#### 出典本文
彦火火出見尊(火折尊)の息子で、母は豊玉姫です。
叔母の玉依姫との間に彦五瀬命・稲飯命・三毛入野命・彦火火出見尊(後の神武天皇)を儲けました。

『日本書紀』では、彦波瀲武鸕鶿草葺不合尊(ヒコナギサタケウガヤフキアエズノミコト)
『古事記』では、天津日高日子波限建鵜葺草葺不合命(アマツヒコヒコナギサタケウガヤフキアエズノミコト)
『先代旧事本紀』では、彦波瀲武鸕鶿草葺不合尊(ヒコナギサタケウガヤフキアエズノミコト)

彦火火出見尊(火折尊、山幸彦)の子。母は豊玉姫。『先代旧事本紀』によれば異母弟に武位起命がいる。叔母の玉依姫との間に彦五瀬命・稲飯命・三毛入野命・彦火火出見尊(神武天皇)を得た。

陵墓は、吾平山上陵(鹿児島県鹿屋市吾平町上名字吾平山)を宮内庁が治定しています。

ウガヤフキアエズ王朝は存在したのか?

『ウエツフミ(上記)』、『竹内文献』等により、ウガヤフキアエズ王朝が存在したとの言説がありますが、歴史学界では否定されています。
これらの文書は史料価値が認められていない偽書扱いであり、王朝らしきものが有ったかもしれませんが、記紀が存在を明記しておらず、遺跡、史料、神社伝承が残っていないことから、これを認めることは不可能です。
王朝とは何を示すのか分かりませんが、ウガヤフキアエズが地域の有力豪族であったた可能性はあるのですが、王朝と言われるまで大きな力を持っていたかどうかは懐疑的です。

#### データ抜粋
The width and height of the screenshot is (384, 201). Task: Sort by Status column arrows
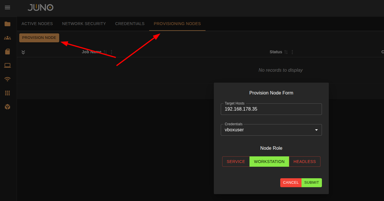point(286,52)
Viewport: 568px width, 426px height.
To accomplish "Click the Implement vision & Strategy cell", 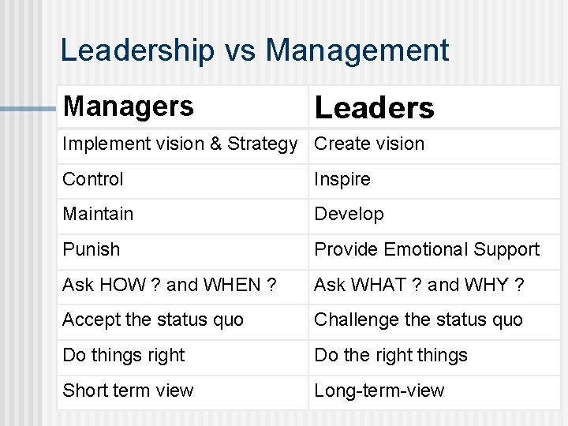I will coord(180,144).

#### 求められる内容
出典本文に基づき、ウガヤフキアエズ王朝の存在を認めることが不可能だとされる理由を一～三文で説明せよ。 出典本文だけを根拠に答えること。

#### 解答例
王朝の存在を説く『ウエツフミ』や『竹内文献』などは、史料価値が認められない偽書として扱われている。さらに、記紀がその存在を明記しておらず、遺跡、史料、神社伝承も残っていないため、存在を認めることは不可能とされる。